◆ **Items from a dataset**:
---

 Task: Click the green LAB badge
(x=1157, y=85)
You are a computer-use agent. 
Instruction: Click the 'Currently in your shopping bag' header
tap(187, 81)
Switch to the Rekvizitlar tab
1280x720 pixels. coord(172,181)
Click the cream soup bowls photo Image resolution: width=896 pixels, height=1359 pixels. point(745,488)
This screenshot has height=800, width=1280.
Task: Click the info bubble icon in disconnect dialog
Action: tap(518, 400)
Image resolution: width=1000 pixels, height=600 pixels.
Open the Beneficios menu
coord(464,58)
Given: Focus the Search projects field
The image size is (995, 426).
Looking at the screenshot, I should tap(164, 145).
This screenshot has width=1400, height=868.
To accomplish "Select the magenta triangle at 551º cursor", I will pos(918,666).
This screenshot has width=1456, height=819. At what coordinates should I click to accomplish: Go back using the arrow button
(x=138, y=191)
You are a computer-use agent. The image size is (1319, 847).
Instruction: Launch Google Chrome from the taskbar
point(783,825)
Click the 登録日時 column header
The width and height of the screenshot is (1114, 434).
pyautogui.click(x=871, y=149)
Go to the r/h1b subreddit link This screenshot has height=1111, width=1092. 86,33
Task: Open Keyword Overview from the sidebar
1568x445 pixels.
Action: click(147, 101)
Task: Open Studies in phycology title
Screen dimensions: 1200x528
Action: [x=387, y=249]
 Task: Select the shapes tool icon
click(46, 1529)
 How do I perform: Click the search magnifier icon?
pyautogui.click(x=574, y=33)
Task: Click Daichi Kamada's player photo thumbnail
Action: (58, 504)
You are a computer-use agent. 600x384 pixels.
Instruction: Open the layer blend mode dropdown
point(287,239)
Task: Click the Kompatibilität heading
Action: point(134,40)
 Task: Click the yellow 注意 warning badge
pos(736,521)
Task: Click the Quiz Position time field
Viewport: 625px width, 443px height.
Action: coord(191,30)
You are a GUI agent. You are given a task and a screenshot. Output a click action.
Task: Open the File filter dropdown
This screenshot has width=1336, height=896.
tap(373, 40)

---

◆ **The task**: Copy out the lines of the listing above without any changes, starting at the line that contains "You are a computer-use agent. The" and ending at the line that contains "pos(736,521)".

◆ **Reply to the exercise**:
You are a computer-use agent. The image size is (1319, 847).
Instruction: Launch Google Chrome from the taskbar
point(783,825)
Click the 登録日時 column header
The width and height of the screenshot is (1114, 434).
pyautogui.click(x=871, y=149)
Go to the r/h1b subreddit link This screenshot has height=1111, width=1092. 86,33
Task: Open Keyword Overview from the sidebar
1568x445 pixels.
Action: click(147, 101)
Task: Open Studies in phycology title
Screen dimensions: 1200x528
Action: [x=387, y=249]
 Task: Select the shapes tool icon
click(46, 1529)
 How do I perform: Click the search magnifier icon?
pyautogui.click(x=574, y=33)
Task: Click Daichi Kamada's player photo thumbnail
Action: (58, 504)
You are a computer-use agent. 600x384 pixels.
Instruction: Open the layer blend mode dropdown
point(287,239)
Task: Click the Kompatibilität heading
Action: point(134,40)
 Task: Click the yellow 注意 warning badge
pos(736,521)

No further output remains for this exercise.